Greg Veatch

Personal information
- Place of birth: United States
- Position(s): Forward

Team information
- Current team: Real Phoenix FC
- Number: 18

Senior career*
- Years: Team / Apps / (Gls)
- 1989–1990: Arizona Condors
- 1993: Arizona Cotton (indoor) / 12 / (15)
- 1994–1995: Arizona Sandsharks (indoor) / 29 / (5)
- 1995–1996: Kansas City Attack (indoor) / 21 / (2)
- 1996: Seattle Sounders / 21 / (2)
- 1998–1999: Arizona Sahuaros
- 1999–2000: Arizona Thunder (indoor)
- 2005–2009: Arizona Inferno
- 2012–present: Real Phoenix FC (indoor)

= Greg Veatch =

American soccer forward

Greg Veatch is an American soccer forward who has spent most of his career in indoor leagues. He also played one season each in the Western Soccer League and American Professional Soccer League.

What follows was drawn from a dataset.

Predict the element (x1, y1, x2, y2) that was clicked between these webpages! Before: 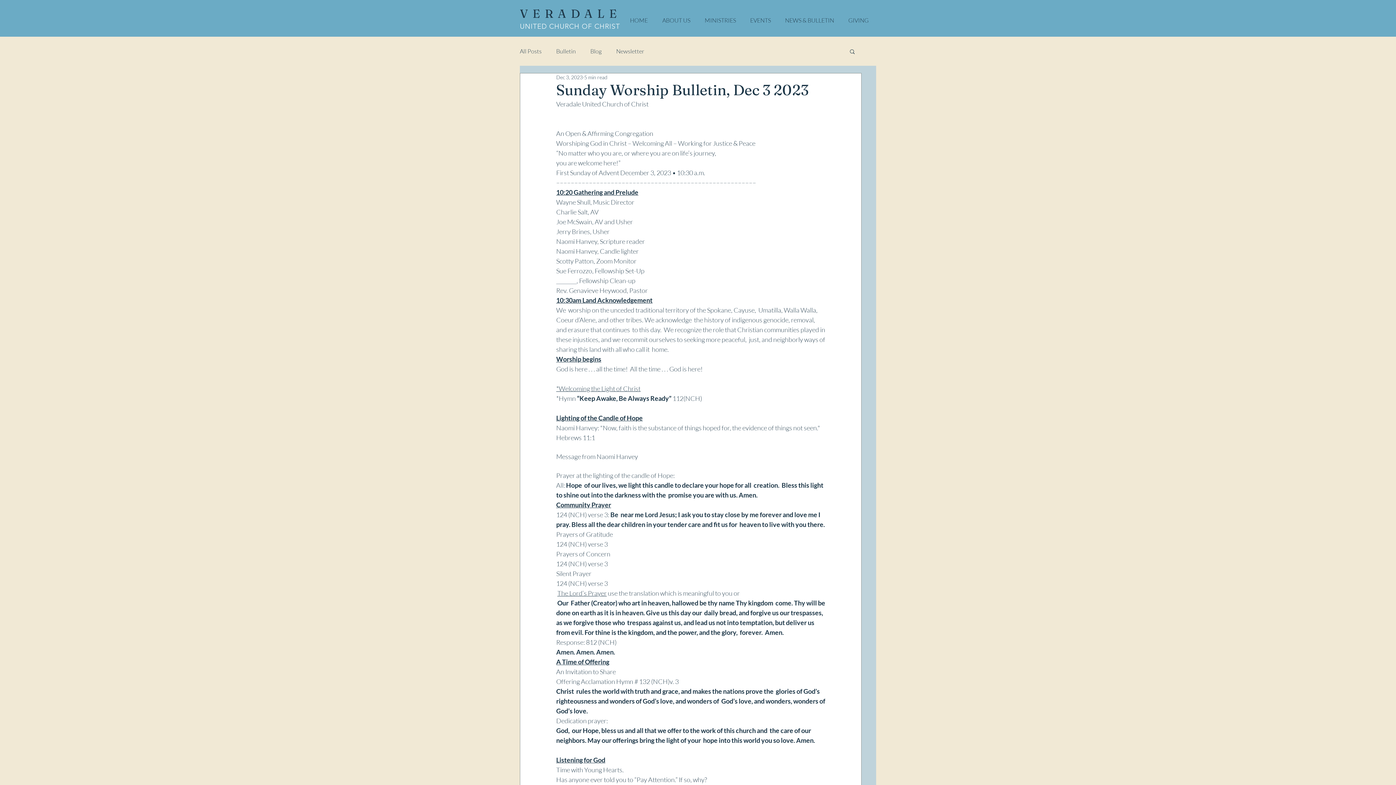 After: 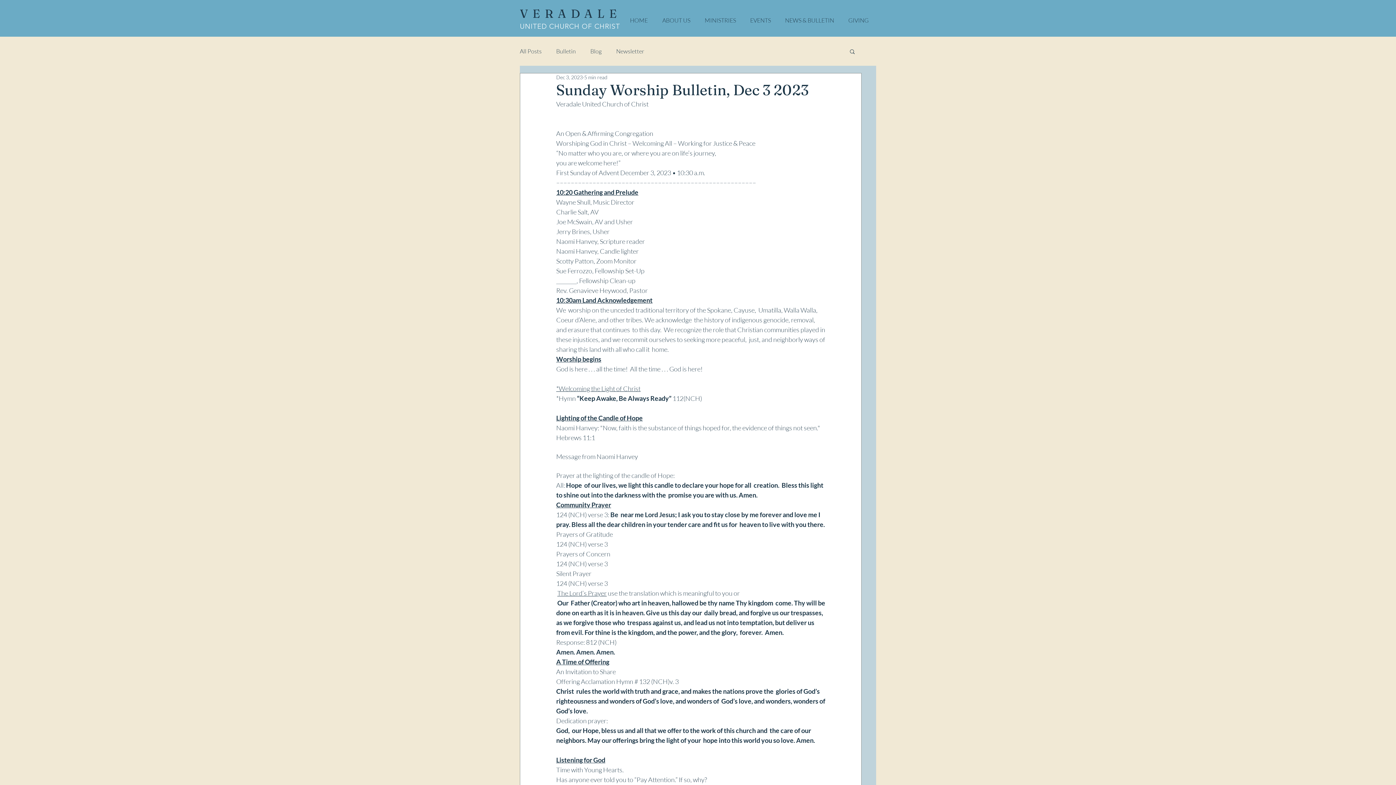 Action: bbox: (849, 48, 856, 54) label: Search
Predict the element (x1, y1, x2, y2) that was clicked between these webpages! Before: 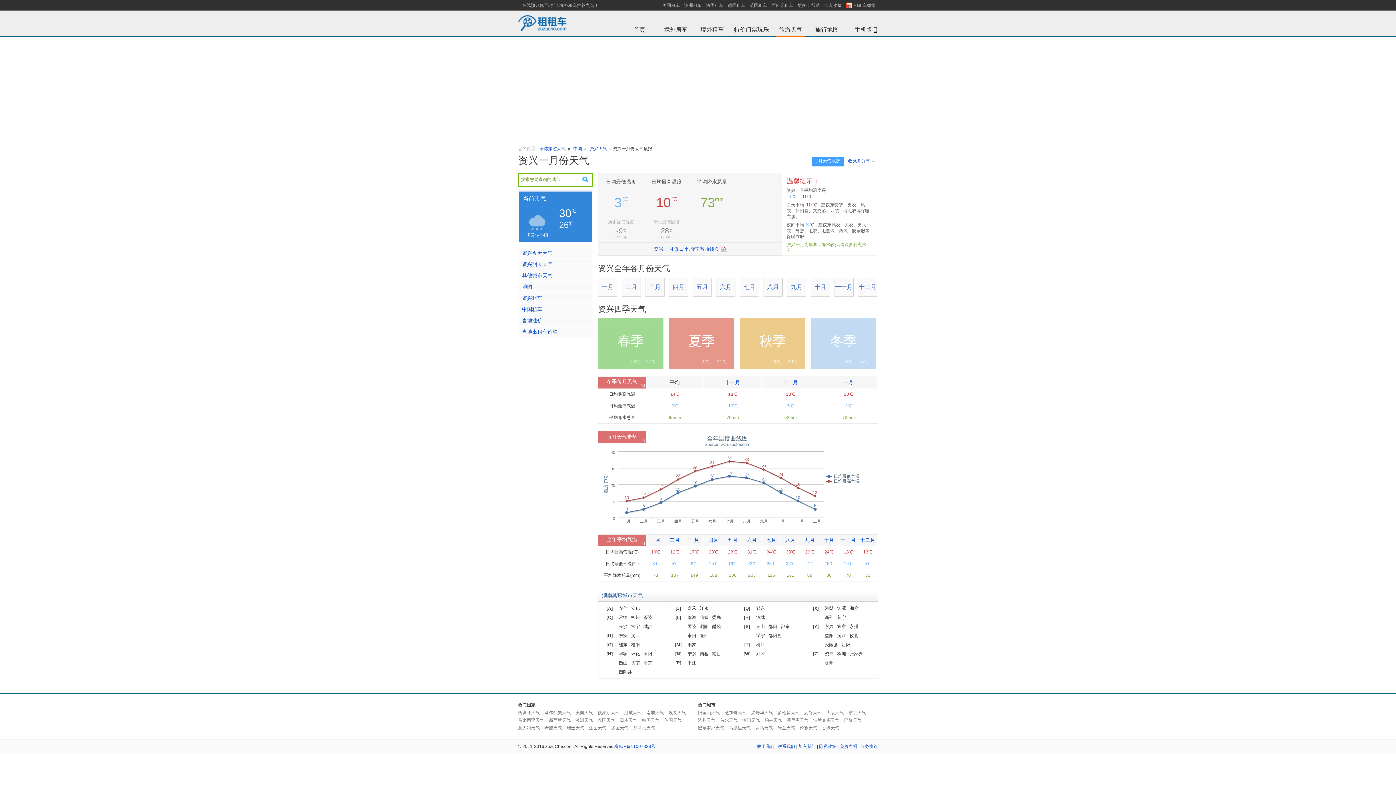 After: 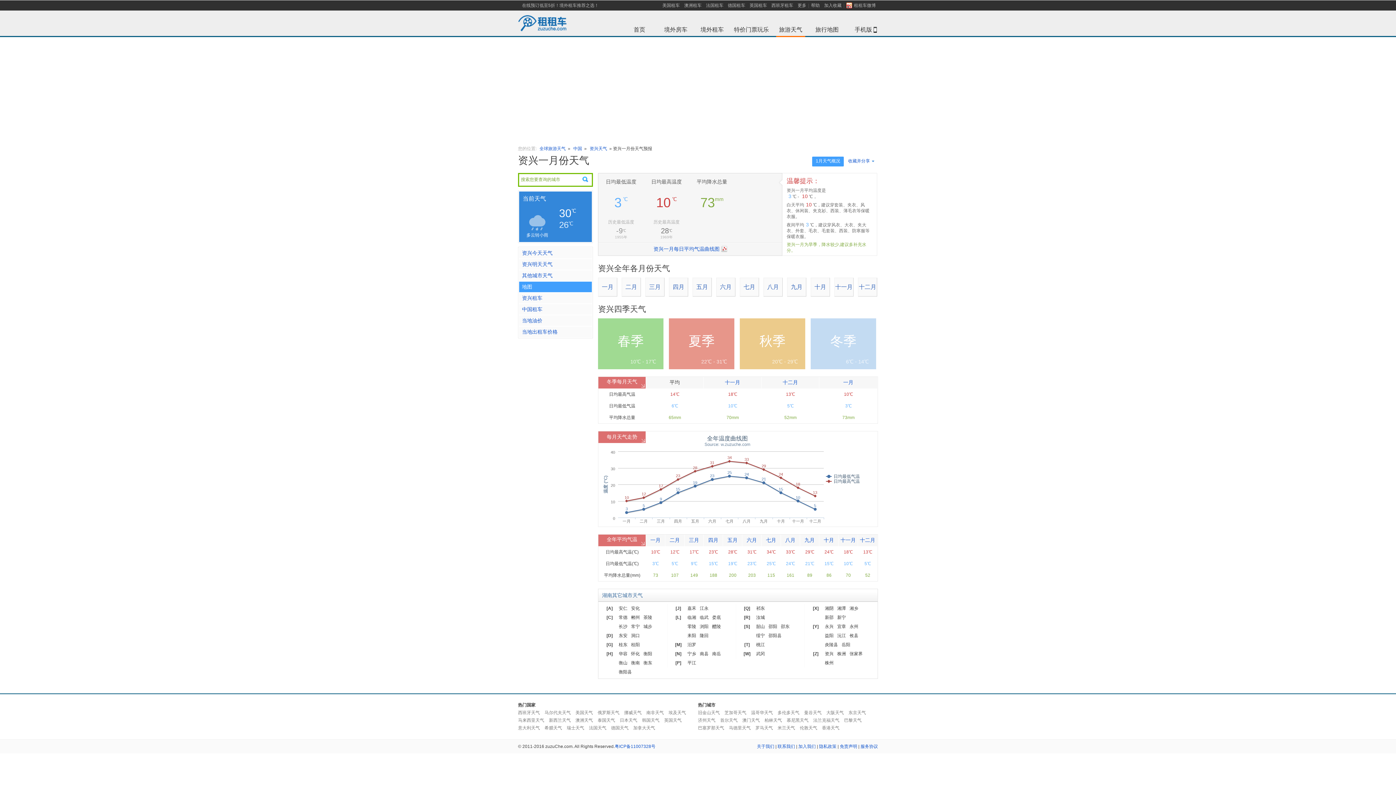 Action: label: 地图 bbox: (519, 281, 592, 292)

Veatch began his career in 1989 with the Arizona Condors of the Western Soccer League. In 1990, the WSL merged with the American Soccer League to form the American Professional Soccer League. The Condors jumped to the APSL for the 1990 season, then folded. In 1993, Veatch played for the Arizona Cotton in the USISL indoor league. He then moved to the Arizona Sandsharks of the Continental Indoor Soccer League for the 1994 and 1995 indoor seasons. In the fall of 1995, he signed with the Kansas City Attack of the National Professional Soccer League. He only spent one season with the Attack before signing with the A-League Seattle Sounders on July 17, 1996. The Sounders won the A-League title that year and Veatch was released after the championship game. In 1998 and 1999, he played for the Arizona Sahuaros in the USISL. He jumped to the Arizona Thunder in the World Indoor Soccer League in August 1999. On August 4, 2000, the Thunder placed him on the injured reserve list. He played for the Arizona Inferno in the Premier Arena Soccer League until 2009. He left retirement in 2012 to play for Real Phoenix FC.